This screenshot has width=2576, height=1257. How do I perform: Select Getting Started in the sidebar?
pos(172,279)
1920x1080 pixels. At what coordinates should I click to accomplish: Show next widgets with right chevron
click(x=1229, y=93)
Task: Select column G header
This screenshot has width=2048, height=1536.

────

* What you need to do *
Reproduce each entry in the listing character for character.

* Answer section *
This screenshot has width=2576, height=1257. How do I perform: Select Getting Started in the sidebar?
pos(172,279)
1920x1080 pixels. At what coordinates should I click to accomplish: Show next widgets with right chevron
click(x=1229, y=93)
Task: Select column G header
This screenshot has width=2048, height=1536.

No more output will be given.